Shares of Goodlettsville-based Dollar General (Ticker: DG) ended trading Tuesday at $42.94, down 7.8 percent on the day. Volume was very heavy, with more than 28 million shares trading versus a daily average of about 6.2 million.
The stock price drop came despite a third-quarter earnings report that beat analysts' estimates of 60 cents per share by two cents. Net income jumped 21 percent from the fall of 2011 to $208 million while revenues rose 10 percent to almost $4 billion. Gross margins for the quarter were down slightly to 30.9 percent while same-store sales rose 4 percent.
But those numbers were overshadowed by a cautious outlook for the company's fiscal fourth quarter. On his team's conference call with analysts and investors, Chairman, President and CEO Rick Dreiling said Dollar General's core customer is growing increasingly "tight-fisted" and concerned about the broader economic environment and that spending has become much more erratic from week to week. Dreiling said the market is showing "vacillation like I've never seen before."

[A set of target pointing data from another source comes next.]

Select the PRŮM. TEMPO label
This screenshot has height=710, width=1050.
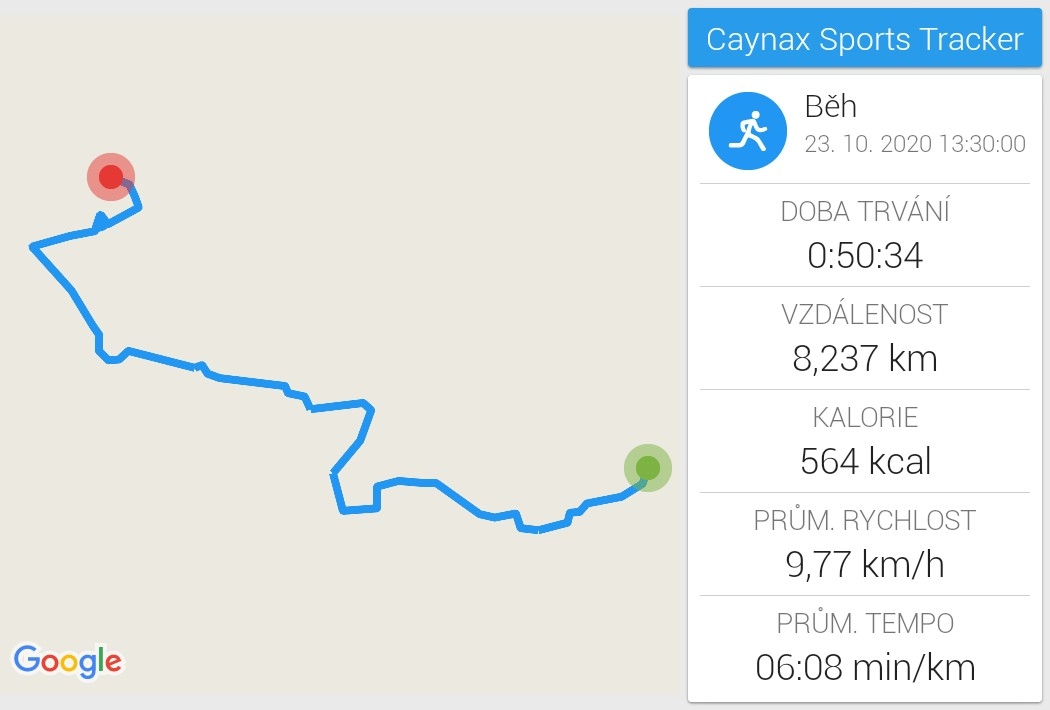click(x=865, y=623)
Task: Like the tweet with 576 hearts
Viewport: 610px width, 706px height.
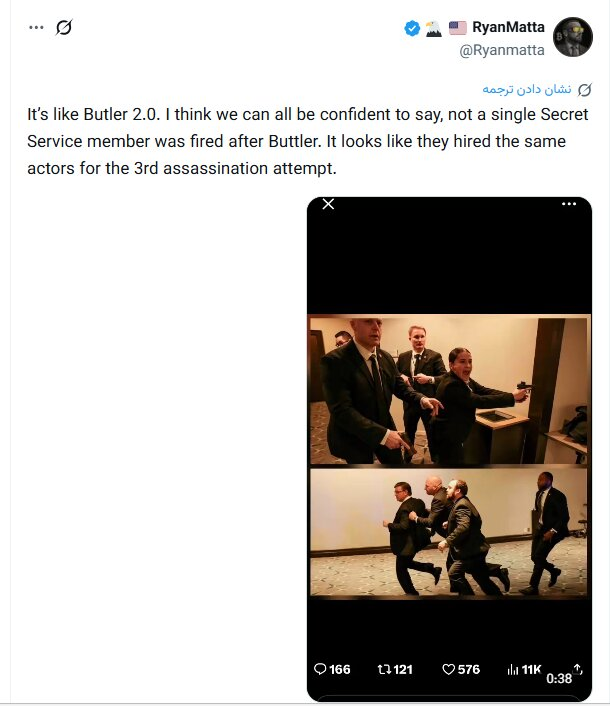Action: tap(461, 670)
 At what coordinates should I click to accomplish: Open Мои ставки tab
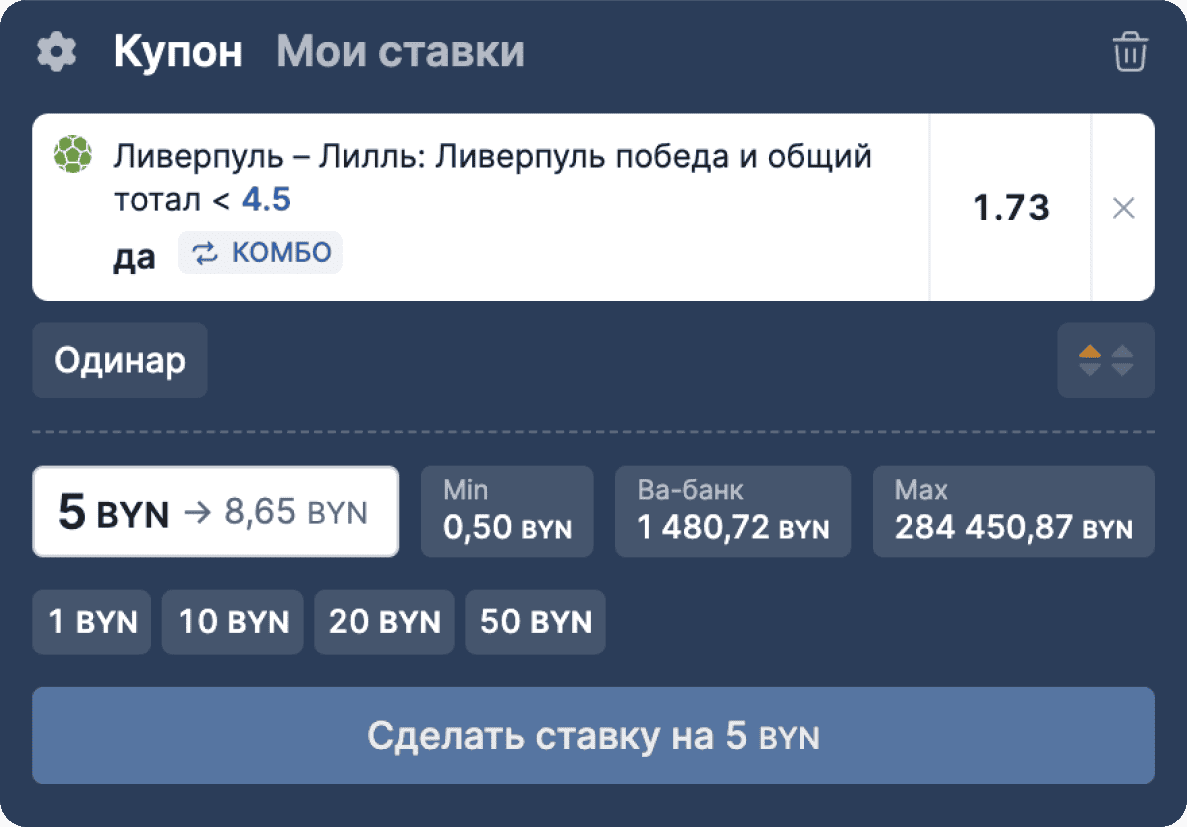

"We've coined the phrase here that there are more days than there are dollars for the customer," he said.
That has led some competitors to grow more aggressive with advertising, coupons and even outright price cuts. Given Dollar General's focus on growing sales — even if it means sacrificing some profitability in the short term — that's not something the company will let pass.
"We have made the decision in Q4 to protect unit growth and we intend to respond to that," Dreiling said, adding that such efforts will focus on categories like coffee and cereals.